The Surprising Shift in Elderly ICU Admissions

Greg Martin, MD


June 13, 2016

Longitudinal Changes in ICU Admissions Among Elderly Patients in the United States

Sjoding MW, Prescott HC, Wunsch H, Iwashyna TJ, Cooke CR
Crit Care Med. 2016 Mar 10. [Epub ahead of print]


The availability and utilization of intensive care unit (ICU) beds continues to change in the US healthcare system.[1,2] Sjoding and colleagues sought to examine changes in the composition of patients admitted to the ICU by describing the demographic characteristics, diagnoses, and outcomes of patients admitted to critical care units in US hospitals over time.
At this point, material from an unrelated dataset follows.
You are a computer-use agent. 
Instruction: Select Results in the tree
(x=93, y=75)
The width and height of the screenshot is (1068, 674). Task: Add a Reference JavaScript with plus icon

The authors examined 27.8 million elderly (age > 64 years) Medicare beneficiaries who required ICU care between 1996 and 2010. They noted declines in admissions with a primary diagnosis of cardiovascular disease (coronary artery disease and congestive heart failure) and an increase in infectious diseases with explicitly labeled sepsis, increasing from the 11th-ranked diagnosis in 1996 to the top-ranked primary discharge diagnosis in 2010. Crude in-hospital mortality rose from 11.3% to 12.0%, and there was an increase in discharges to hospice and post-acute care facilities.

The authors concluded that primary diagnoses of elderly ICU patients have changed over the past 15 years, with a shift from cardiovascular care to infectious diseases.


Studies describing the epidemiology of healthcare are often impossible to apply to individual patients, yet they may be invaluable for the purposes of public health, research funding, educators, and institutional planning. In this case, there has been a tremendous shift among elderly Medicare patients away from primarily cardiovascular ICU admission diagnoses to a spate of infectious diseases diagnoses. This is somewhat surprising, given that the elderly population has a high prevalence of cardiovascular disease, but perhaps the increasing ability to provide extensive cardiovascular care outside the ICU has obviated ICU services for some diagnoses. In addition, the improved health cardiovascular health profile of Medicare patients has translated to lower ICU utilization for acute cardiovascular conditions.[3]

With these changes in mind, hospitals and public health planners must consider how best to provide critical care services related to infectious diseases as much as or more than the traditional focus on cardiovascular care.